During development of encode/decode process for protocol I was choosing between
functions that would use reflection and recursively encode/decode any request
or response, but benchmarks show that this was a bad idea. For 100000 simple
metadata requests on the laptop encoding with request.Encode()
took ~0.3sec
while recursive reflection ~12sec, even with cache of precomputed record
readers and constructors it improved to ~7-8sec.
Inspired by FsPickler and picklers combinators I decided to create
similar idea and created FsKafka.Pickle
and FsKafka.Unpickle
with
Kafka.Codec
that using them to encode requests and decode responses
While creating Producer I have used batching for all messages.

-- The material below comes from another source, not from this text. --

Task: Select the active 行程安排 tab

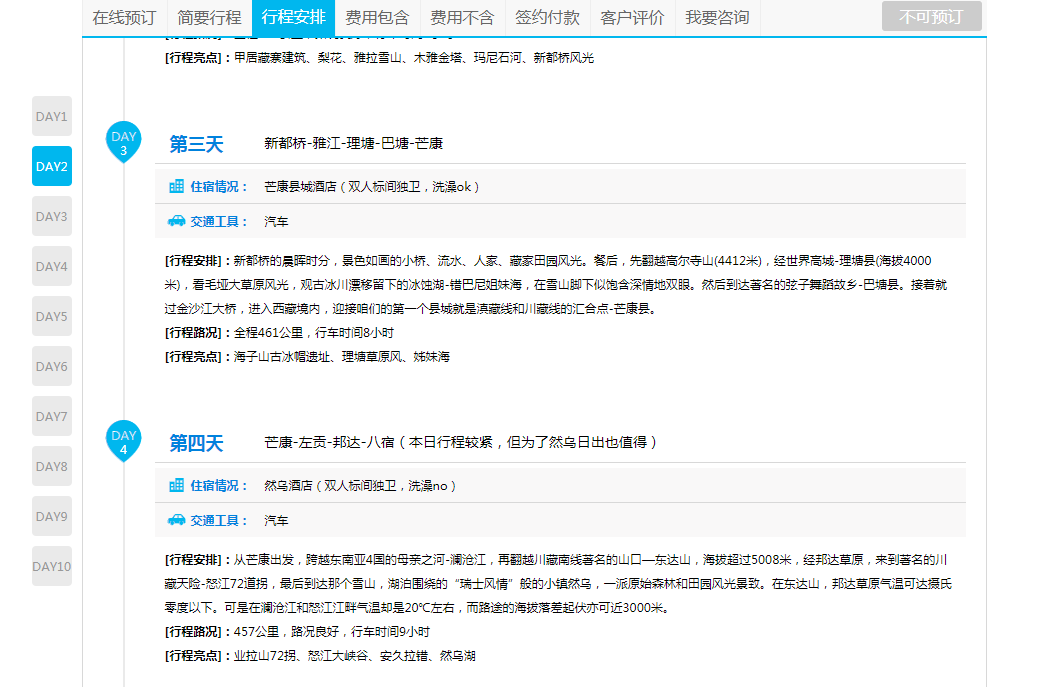Action: click(293, 18)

Batching per broker may be better but leader may get changed after we put message into broker batch and when we will send message we can get some messages lost.
- General encoding/decoding
- Logging (in general but not good in components)
- Protocol
- TcpSockets
- Connection
- MetadataProvider
- Produce and metadata messages
- SimpleSyncProducer
- SimpleAsyncProducer
- GZip and Snappy producer compression
- SocketAsyncEventArgs pool
- Protocol as structs instead of records
- Producer split message if size is too big
- Higher level producer (with retries on errors from response)
- write tests
- make protocol types
internal
- throttle number of asynchronous requests to some limit
- notify if topic is not created and server configured to not create topic... (for now somehow I'm successfully send messages to topics that I didn't create separately...)

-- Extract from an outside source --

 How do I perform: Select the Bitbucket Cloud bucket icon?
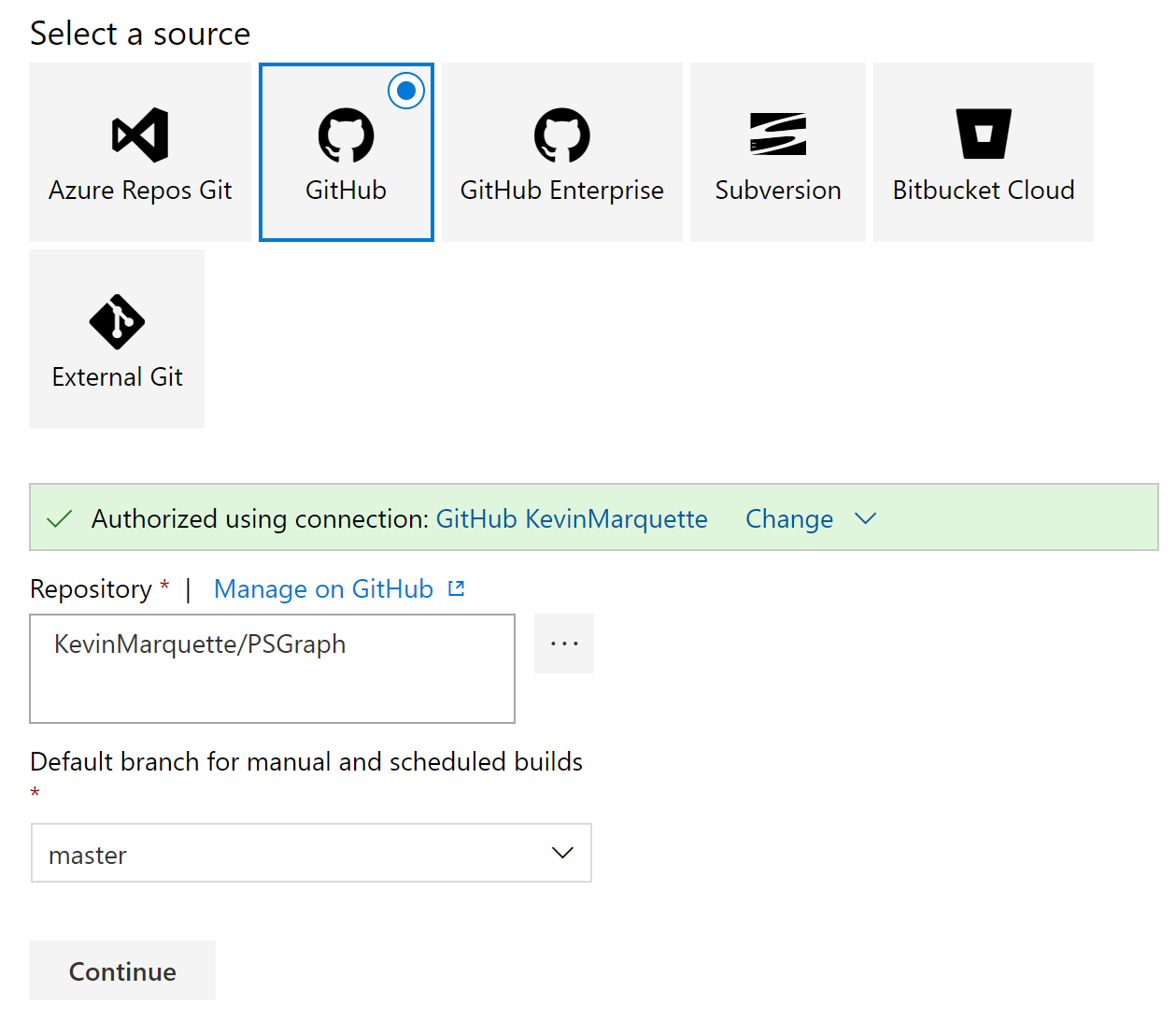pos(984,134)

- check how it works on errors like (a. leader change) (b. node down)
- implement consumer
- no need for exceptions everywhere -> Result.Failure to have just message/exception...
- reading response - we may succeed on reading size + correlationId but fail later, so we already should use this correlatorId for logging...
- TopicMetadataRefreshIntervalMs implemented in few places and scheduler has cancellationTokenSource, but it is not cleaned at the end...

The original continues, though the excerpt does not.